Das Erbe Ronald Reagans

In Polen würden die Vereinigten Staaten gerne zehn Silos für Abfangraketen bauen. In Tschechien soll ein Frühwarnradar dazu Aufklärungsdaten liefern. Das National Missile Defense System (NMD) ist das Überbleibsel der Strategic Defense Initiative, auch "Krieg der Sterne" genannt, mit der der frühere US-Päsident Ronald Reagan anfliegende Feindraketen im Weltraum abschießen wollte. Wegen technischer Hürden und exorbitanter Kosten blieb das Projekt ein Wunschtraum. 1999 nahm ausgerechnet der liberale Bill Clinton das Projekt wieder auf, jetzt allerdings von der Erde aus. Nicht erst seit dem 11. September 2001 widmet sich schließlich George W. Bush dem NMD-Programm mit Hingabe.

Mit mindestens zehn Milliarden Dollar das teuerste Militärprojekt aller Zeiten, sollen die NMD-Raketen feindliche Langstreckenflugkörper bereits in der Erdatmosphäre oder im Weltall zerstören. In Kalifornien und Alaska haben die USA bereits Stützpunkte für das System, von hier aus sollen Raketen aus Nordkorea abgefangen werden können. Polen und Tschechien, die möglichen ersten NMD-Basen außerhalb der USA, wären die Vorposten gegen Interkontinentalgeschosse aus dem Mittleren oder Nahen Osten - das heißt aus dem Iran. Ab 2011 soll das System einsetzbar sein. Von bisher etwa einem Dutzend Tests soll aber gerade die Hälfte erfolgreich verlaufen sein. Sogar US-Verteidigungsminister a.D., Donald Rumsfeld, hatte Mängel zugegeben. Erstmals werde somit ein Abwehrsystem nach dem Motto "we buy while we fly" gebaut, sagen Spötter.

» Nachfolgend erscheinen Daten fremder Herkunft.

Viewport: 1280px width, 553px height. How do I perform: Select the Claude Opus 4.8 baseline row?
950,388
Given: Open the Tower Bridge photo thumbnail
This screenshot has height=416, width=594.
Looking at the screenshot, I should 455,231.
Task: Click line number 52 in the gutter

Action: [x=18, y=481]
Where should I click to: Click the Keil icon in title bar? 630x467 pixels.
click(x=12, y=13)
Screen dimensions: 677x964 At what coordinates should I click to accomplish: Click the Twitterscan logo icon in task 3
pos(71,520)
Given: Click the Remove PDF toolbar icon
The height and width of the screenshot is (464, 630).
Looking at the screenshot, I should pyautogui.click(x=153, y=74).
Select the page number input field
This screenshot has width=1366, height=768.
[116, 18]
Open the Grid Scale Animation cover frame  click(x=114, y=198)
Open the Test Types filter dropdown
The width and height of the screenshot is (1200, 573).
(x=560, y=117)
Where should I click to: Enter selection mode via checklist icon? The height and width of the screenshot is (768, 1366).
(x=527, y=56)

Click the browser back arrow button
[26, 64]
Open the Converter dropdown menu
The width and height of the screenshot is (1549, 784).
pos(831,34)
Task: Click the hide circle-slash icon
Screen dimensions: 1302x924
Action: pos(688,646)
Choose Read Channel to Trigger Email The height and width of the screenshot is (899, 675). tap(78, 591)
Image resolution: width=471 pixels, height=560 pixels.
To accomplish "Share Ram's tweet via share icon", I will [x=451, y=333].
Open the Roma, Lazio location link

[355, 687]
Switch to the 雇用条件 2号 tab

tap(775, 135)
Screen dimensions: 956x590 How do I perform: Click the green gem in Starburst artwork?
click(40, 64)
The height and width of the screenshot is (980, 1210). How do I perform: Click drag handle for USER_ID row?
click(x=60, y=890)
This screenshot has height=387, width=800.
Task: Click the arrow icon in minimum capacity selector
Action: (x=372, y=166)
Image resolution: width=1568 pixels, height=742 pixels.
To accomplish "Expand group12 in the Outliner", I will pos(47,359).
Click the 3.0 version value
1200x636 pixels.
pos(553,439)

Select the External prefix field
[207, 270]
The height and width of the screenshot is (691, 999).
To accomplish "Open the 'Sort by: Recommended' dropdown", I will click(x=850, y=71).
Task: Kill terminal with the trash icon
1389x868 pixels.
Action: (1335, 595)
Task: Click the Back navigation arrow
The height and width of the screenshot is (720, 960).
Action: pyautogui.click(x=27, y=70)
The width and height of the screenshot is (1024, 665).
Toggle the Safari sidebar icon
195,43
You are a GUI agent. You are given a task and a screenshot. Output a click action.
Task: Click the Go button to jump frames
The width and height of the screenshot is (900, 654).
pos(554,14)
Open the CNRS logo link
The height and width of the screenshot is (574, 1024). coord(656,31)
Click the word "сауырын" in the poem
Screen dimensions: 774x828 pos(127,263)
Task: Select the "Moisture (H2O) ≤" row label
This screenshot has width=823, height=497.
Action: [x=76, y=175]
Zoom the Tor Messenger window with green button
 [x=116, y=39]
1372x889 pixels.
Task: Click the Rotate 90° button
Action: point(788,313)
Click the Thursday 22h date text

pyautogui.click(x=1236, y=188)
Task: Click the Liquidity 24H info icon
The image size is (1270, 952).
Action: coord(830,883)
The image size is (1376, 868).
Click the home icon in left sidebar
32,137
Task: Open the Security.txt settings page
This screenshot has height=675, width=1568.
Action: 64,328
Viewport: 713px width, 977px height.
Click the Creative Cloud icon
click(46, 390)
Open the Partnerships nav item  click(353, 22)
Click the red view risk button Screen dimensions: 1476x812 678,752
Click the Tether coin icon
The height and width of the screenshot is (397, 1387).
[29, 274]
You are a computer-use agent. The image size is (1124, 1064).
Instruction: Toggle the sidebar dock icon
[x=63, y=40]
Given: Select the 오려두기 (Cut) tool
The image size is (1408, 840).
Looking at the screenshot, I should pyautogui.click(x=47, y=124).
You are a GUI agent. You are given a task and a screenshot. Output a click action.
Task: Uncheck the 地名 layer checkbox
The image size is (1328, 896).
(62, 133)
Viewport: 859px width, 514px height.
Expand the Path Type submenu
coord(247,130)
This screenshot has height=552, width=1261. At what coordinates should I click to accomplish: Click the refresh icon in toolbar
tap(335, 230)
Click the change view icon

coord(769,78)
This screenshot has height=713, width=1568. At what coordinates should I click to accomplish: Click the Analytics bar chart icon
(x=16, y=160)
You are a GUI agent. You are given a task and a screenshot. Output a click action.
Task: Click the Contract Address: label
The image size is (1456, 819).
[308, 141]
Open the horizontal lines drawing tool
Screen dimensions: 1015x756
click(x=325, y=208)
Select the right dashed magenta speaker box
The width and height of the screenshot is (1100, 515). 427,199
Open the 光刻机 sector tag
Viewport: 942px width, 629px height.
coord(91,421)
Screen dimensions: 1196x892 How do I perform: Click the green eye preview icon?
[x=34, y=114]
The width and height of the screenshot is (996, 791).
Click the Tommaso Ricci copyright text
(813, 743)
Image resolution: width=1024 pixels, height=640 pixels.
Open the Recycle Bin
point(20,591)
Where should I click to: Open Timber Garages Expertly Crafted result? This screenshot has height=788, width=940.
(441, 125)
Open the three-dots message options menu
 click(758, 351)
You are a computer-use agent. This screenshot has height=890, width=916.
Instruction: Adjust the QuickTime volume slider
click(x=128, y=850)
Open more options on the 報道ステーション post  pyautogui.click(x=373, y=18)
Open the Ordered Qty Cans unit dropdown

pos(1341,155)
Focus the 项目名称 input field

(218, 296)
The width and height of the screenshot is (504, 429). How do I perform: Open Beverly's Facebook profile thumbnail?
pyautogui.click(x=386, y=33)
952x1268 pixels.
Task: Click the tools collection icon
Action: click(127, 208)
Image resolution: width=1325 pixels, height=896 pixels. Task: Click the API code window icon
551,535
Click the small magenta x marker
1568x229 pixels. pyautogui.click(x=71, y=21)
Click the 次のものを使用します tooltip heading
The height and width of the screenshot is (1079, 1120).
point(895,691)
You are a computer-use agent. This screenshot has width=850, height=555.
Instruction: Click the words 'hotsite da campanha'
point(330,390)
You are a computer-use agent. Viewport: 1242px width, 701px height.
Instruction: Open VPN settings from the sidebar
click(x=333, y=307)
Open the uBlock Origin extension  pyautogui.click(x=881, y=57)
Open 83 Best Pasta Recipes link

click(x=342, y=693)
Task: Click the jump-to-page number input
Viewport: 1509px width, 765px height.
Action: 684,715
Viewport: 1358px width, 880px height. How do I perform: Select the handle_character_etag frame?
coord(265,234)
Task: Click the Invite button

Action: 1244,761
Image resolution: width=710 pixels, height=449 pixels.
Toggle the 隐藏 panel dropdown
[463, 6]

Technisch nicht ausgereift, politisch riskant

"Sons of Star Wars" lautet der Spitzname des National Missile Defense System
"Sons of Star Wars" lautet der Spitzname des National Missile Defense SystemBild: www.space4peace.org

Auch in der politischen Wirkung steckt das NMD-Programm voller Risiken. Otfried Nassauer, Direktor des Berliner Informationszentrums für transatlantische Sicherheit, kann die Unmut seitens Russlands nachvollziehen. Die geplante Raketenabwehr könnte durchaus "Teile der möglichen Flugbahnen von Interkontinentalraketen abdecken, die in Süd- und Südwestrussland stationiert sind", so der Rüstungsexperte im Gespräch mit DW-WORLD.DE. Bei ihrer Osterweiterung habe die NATO Russland garantiert, keine wichtigen militärischen Fähigkeiten dauerhaft auf dem Boden der neuen Mitgliedländer zu stationieren. "Jetzt fühlt sich Moskau verraten, weil der größte NATO-Staat sich daran nicht gebunden fühlt und einfach nationale statt NATO-Fähigkeiten stationieren will." Auch Steinmeier sehe die Gefahr, dass das unilaterale Ausscheren der USA das politische Klima zwischen der EU und Russland belasten könnte.

Schutz für alle NATO-Staaten?

In einem gemeinsamen Beitrag für die polnische Zeitung Rzeczpospolita brachen der polnische und tschechische Regierungschef am Montag (19.1.07) dann nochmals eine Lanze für das umstrittene Projekt. "Eine Teilnahme an dem Raketen-Abwehrsystem wird allen Mitgliedern der transatlantischen Gemeinschaften eine passiven Schutz bieten." Eine kühne These. Der deutsche Außenminister Steinmeier betonte dagegen, die derzeitige Diskussion drehe sich nur um das Projekt zum Schutz des US-Territoriums. Und so sieht es wohl auch die NATO. Generalsekretär Jaap de Hoop Scheffer hatte das Abwehrsystem in der vergangenen Woche als rein bilaterale Angelegenheit zwischen den USA und Tschechien beziehungsweise Polen bezeichnet.